Charles Dana Dexter (June 15, 1876 – June 9, 1934) was a Major League Baseball outfielder from 1896 to 1903.

Professional career
Dexter's career in baseball started in 1889, with the Evansville Cooks, a semiprofessional ball club. He played with them until 1894 when he decided to attend University of the South.
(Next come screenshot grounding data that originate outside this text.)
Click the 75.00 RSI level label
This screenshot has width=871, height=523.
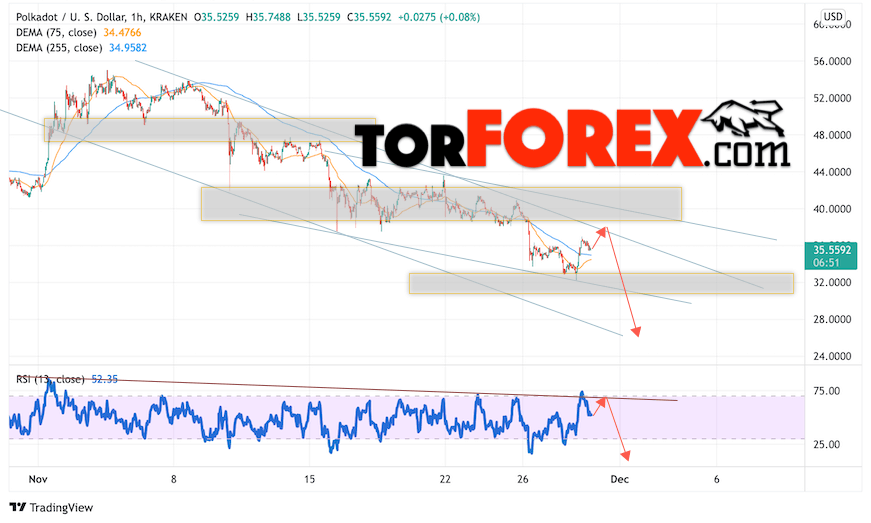click(826, 391)
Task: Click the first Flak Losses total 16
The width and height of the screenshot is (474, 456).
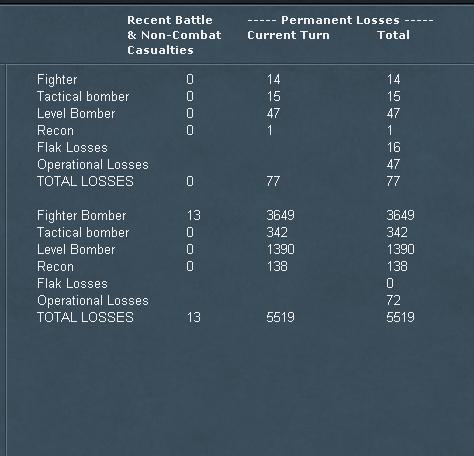Action: 393,148
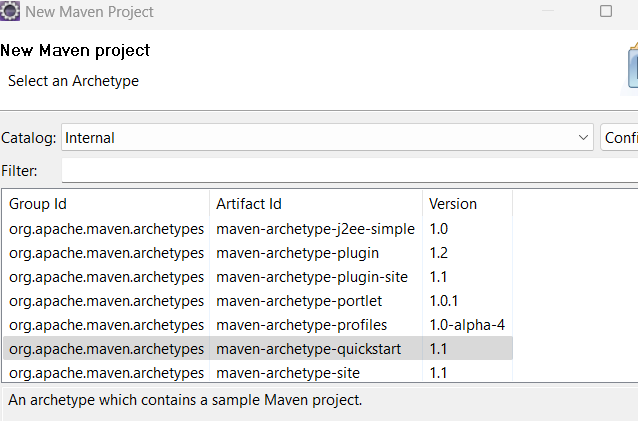The height and width of the screenshot is (421, 638).
Task: Select maven-archetype-j2ee-simple row
Action: coord(258,229)
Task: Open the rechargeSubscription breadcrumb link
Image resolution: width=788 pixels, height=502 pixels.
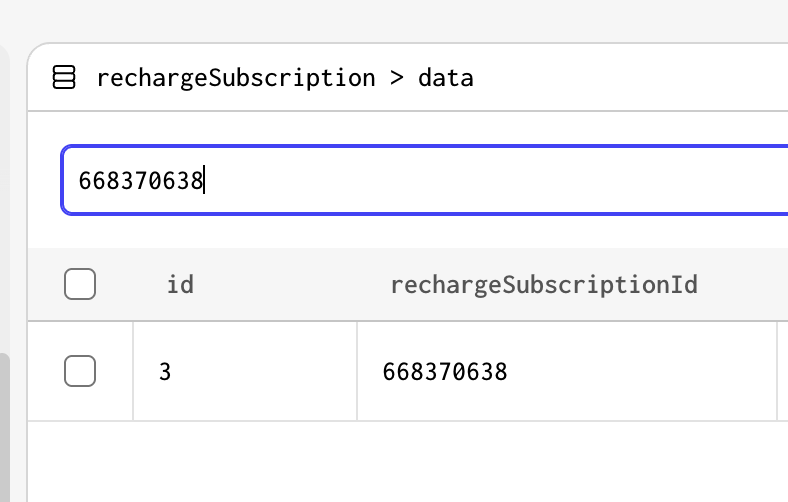Action: coord(236,78)
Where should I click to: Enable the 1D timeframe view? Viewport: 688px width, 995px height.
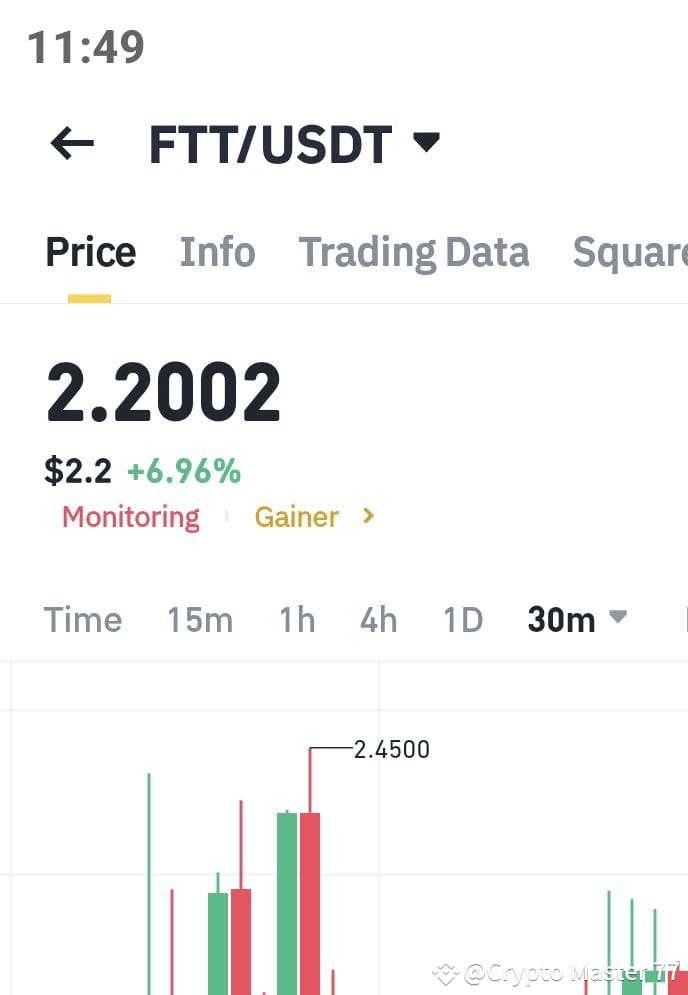click(462, 619)
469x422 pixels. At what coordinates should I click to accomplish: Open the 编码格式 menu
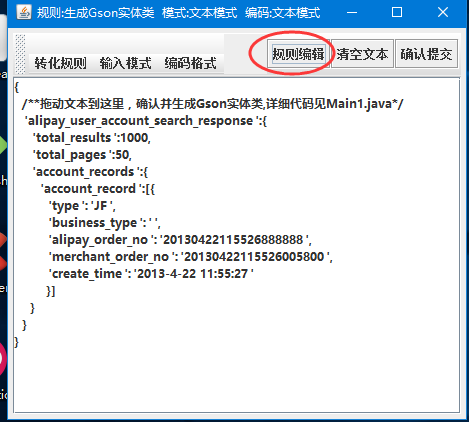190,63
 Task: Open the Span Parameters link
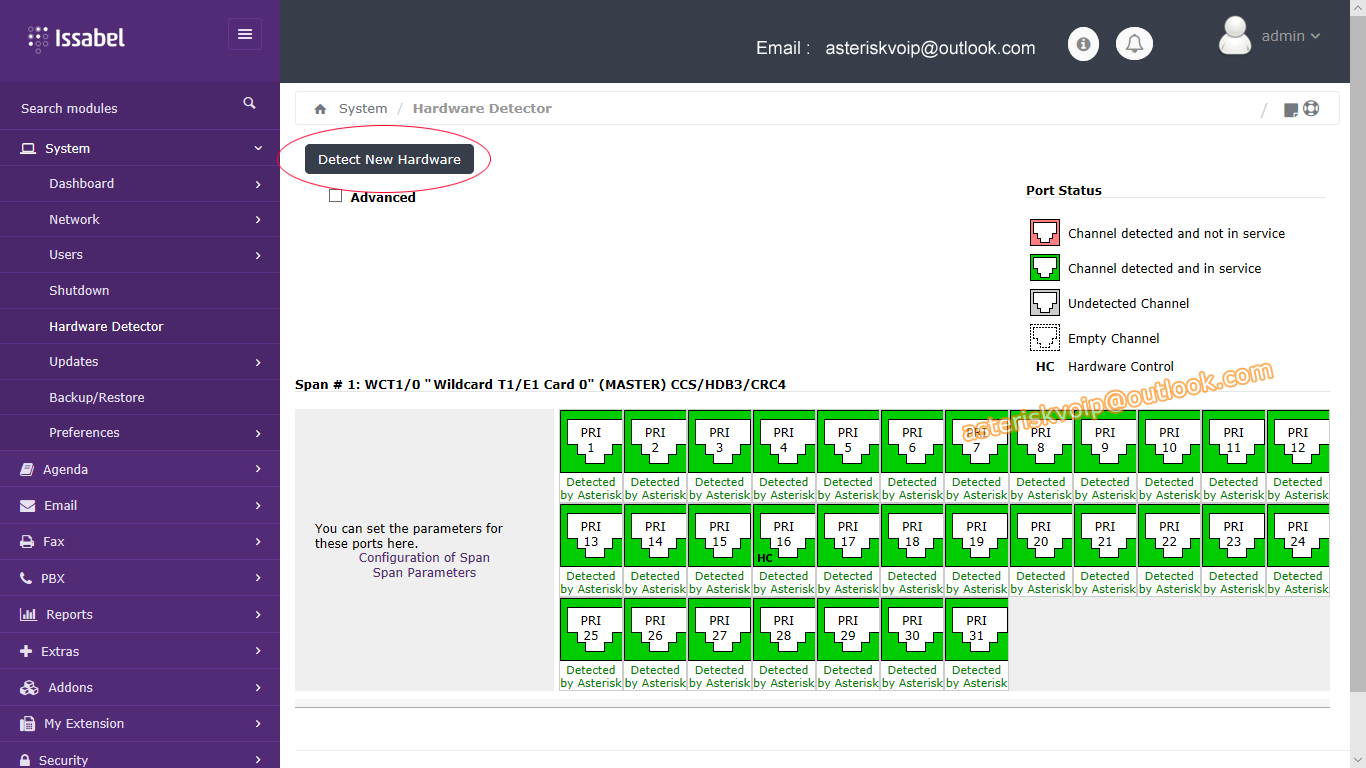pos(424,573)
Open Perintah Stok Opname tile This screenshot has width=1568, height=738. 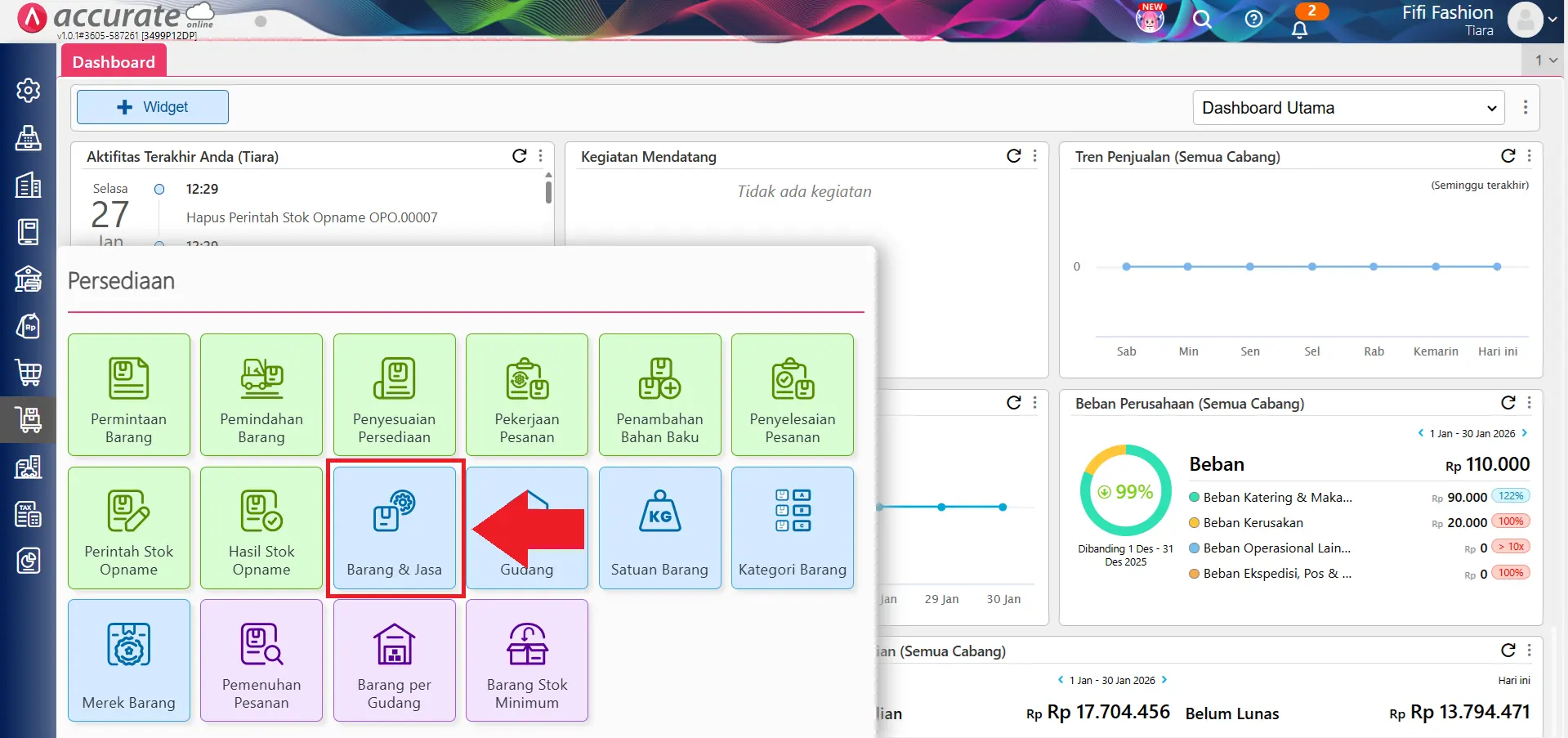point(129,528)
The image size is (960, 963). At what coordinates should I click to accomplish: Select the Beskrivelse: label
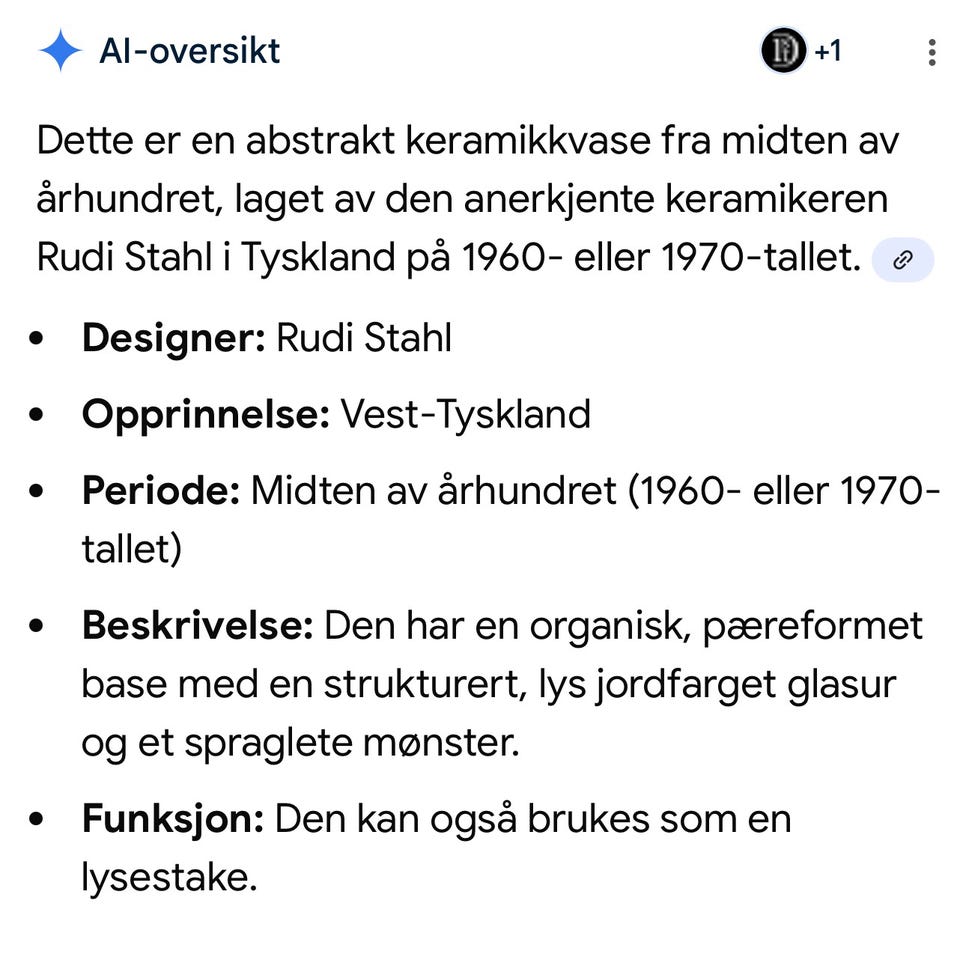tap(197, 626)
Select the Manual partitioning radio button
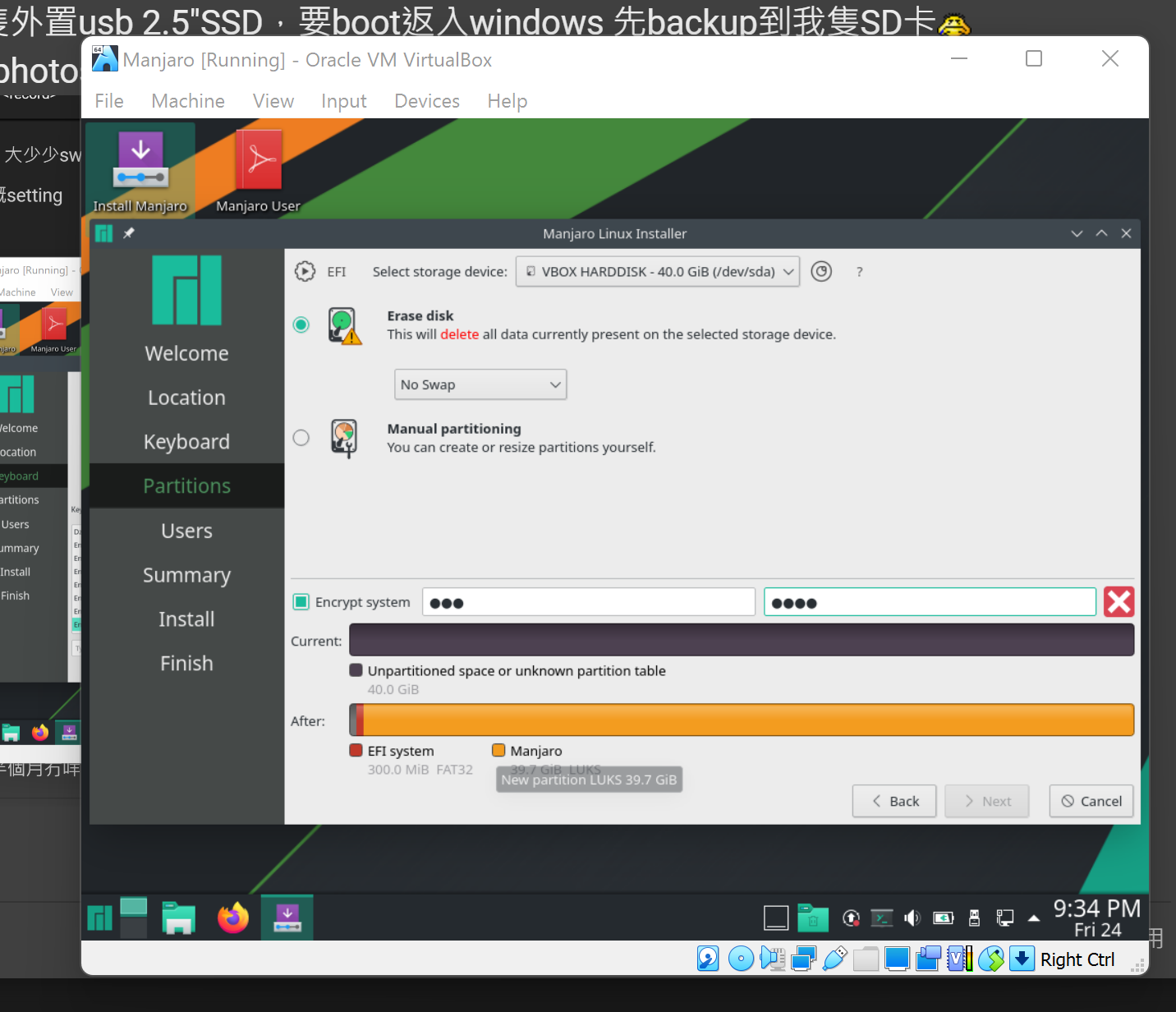This screenshot has height=1012, width=1176. (301, 438)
He also played for the Louisville Colonels, Boston Braves, and Chicago Cubs organizations.

Iroquois Theatre fire
On December 30, 1903 Charlie Dexter and fellow player John Franklin Houseman were in a box watching a show at the Iroquois Theatre in Chicago when the Iroquois Theatre fire broke out; they were credited with breaking down a locked door and rescuing a number of people.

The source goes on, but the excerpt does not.